■ WHAT TO PRODUCE:
Copy each of the following entries exactly, line for line.

■ Element and text location data:
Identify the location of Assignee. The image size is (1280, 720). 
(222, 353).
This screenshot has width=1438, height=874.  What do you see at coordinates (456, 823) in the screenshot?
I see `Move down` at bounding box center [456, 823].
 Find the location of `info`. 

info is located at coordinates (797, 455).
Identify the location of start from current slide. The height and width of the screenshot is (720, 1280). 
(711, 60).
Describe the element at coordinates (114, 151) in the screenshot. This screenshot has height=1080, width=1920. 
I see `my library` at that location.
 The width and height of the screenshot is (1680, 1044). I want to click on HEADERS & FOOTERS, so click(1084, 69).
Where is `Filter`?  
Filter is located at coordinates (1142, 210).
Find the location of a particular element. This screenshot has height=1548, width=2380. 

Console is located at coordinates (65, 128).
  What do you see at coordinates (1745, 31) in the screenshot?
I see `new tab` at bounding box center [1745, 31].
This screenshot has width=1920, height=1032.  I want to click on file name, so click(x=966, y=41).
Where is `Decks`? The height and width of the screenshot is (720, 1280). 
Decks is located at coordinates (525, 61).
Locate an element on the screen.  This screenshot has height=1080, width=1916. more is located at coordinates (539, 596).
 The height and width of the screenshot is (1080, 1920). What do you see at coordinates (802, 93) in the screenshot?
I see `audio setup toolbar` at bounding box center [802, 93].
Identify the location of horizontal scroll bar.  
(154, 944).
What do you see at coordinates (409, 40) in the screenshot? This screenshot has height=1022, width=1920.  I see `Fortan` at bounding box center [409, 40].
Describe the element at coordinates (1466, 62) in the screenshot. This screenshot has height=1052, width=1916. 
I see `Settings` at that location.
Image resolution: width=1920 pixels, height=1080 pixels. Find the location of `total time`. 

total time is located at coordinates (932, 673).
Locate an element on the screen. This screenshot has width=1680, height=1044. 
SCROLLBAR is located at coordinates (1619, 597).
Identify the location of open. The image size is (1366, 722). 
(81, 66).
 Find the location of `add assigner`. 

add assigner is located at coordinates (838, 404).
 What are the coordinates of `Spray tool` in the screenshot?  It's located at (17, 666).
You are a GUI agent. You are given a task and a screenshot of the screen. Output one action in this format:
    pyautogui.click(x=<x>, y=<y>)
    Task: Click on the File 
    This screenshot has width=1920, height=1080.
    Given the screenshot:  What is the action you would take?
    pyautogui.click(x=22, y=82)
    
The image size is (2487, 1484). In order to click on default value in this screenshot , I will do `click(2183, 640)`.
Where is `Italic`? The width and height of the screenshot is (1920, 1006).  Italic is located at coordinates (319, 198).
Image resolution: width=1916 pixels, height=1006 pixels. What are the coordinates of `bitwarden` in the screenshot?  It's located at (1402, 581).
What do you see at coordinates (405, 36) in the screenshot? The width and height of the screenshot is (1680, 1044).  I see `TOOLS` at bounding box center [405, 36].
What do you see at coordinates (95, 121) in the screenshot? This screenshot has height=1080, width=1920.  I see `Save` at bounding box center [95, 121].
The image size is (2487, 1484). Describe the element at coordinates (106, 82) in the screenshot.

■ ANSWER TO THIS PROBLEM:
Identify the location of Assignee. The image size is (1280, 720). 
(222, 353).
This screenshot has width=1438, height=874.  What do you see at coordinates (456, 823) in the screenshot?
I see `Move down` at bounding box center [456, 823].
 Find the location of `info`. 

info is located at coordinates (797, 455).
Identify the location of start from current slide. The height and width of the screenshot is (720, 1280). 
(711, 60).
Describe the element at coordinates (114, 151) in the screenshot. This screenshot has height=1080, width=1920. 
I see `my library` at that location.
 The width and height of the screenshot is (1680, 1044). I want to click on HEADERS & FOOTERS, so click(1084, 69).
Where is `Filter`?  
Filter is located at coordinates (1142, 210).
Find the location of a particular element. This screenshot has height=1548, width=2380. 

Console is located at coordinates (65, 128).
  What do you see at coordinates (1745, 31) in the screenshot?
I see `new tab` at bounding box center [1745, 31].
This screenshot has width=1920, height=1032.  I want to click on file name, so click(x=966, y=41).
Where is `Decks`? The height and width of the screenshot is (720, 1280). 
Decks is located at coordinates (525, 61).
Locate an element on the screen.  This screenshot has height=1080, width=1916. more is located at coordinates (539, 596).
 The height and width of the screenshot is (1080, 1920). What do you see at coordinates (802, 93) in the screenshot?
I see `audio setup toolbar` at bounding box center [802, 93].
Identify the location of horizontal scroll bar.  
(154, 944).
What do you see at coordinates (409, 40) in the screenshot? This screenshot has height=1022, width=1920.  I see `Fortan` at bounding box center [409, 40].
Describe the element at coordinates (1466, 62) in the screenshot. This screenshot has height=1052, width=1916. 
I see `Settings` at that location.
Image resolution: width=1920 pixels, height=1080 pixels. Find the location of `total time`. 

total time is located at coordinates (932, 673).
Locate an element on the screen. This screenshot has width=1680, height=1044. 
SCROLLBAR is located at coordinates (1619, 597).
Identify the location of open. The image size is (1366, 722). 
(81, 66).
 Find the location of `add assigner`. 

add assigner is located at coordinates (838, 404).
 What are the coordinates of `Spray tool` in the screenshot?  It's located at (17, 666).
You are a GUI agent. You are given a task and a screenshot of the screen. Output one action in this format:
    pyautogui.click(x=<x>, y=<y>)
    Task: Click on the File 
    This screenshot has width=1920, height=1080.
    Given the screenshot:  What is the action you would take?
    pyautogui.click(x=22, y=82)
    
The image size is (2487, 1484). In order to click on default value in this screenshot , I will do `click(2183, 640)`.
Where is `Italic`? The width and height of the screenshot is (1920, 1006).  Italic is located at coordinates (319, 198).
Image resolution: width=1916 pixels, height=1006 pixels. What are the coordinates of `bitwarden` in the screenshot?  It's located at (1402, 581).
What do you see at coordinates (405, 36) in the screenshot? The width and height of the screenshot is (1680, 1044).  I see `TOOLS` at bounding box center [405, 36].
What do you see at coordinates (95, 121) in the screenshot? This screenshot has height=1080, width=1920.  I see `Save` at bounding box center [95, 121].
The image size is (2487, 1484). Describe the element at coordinates (106, 82) in the screenshot.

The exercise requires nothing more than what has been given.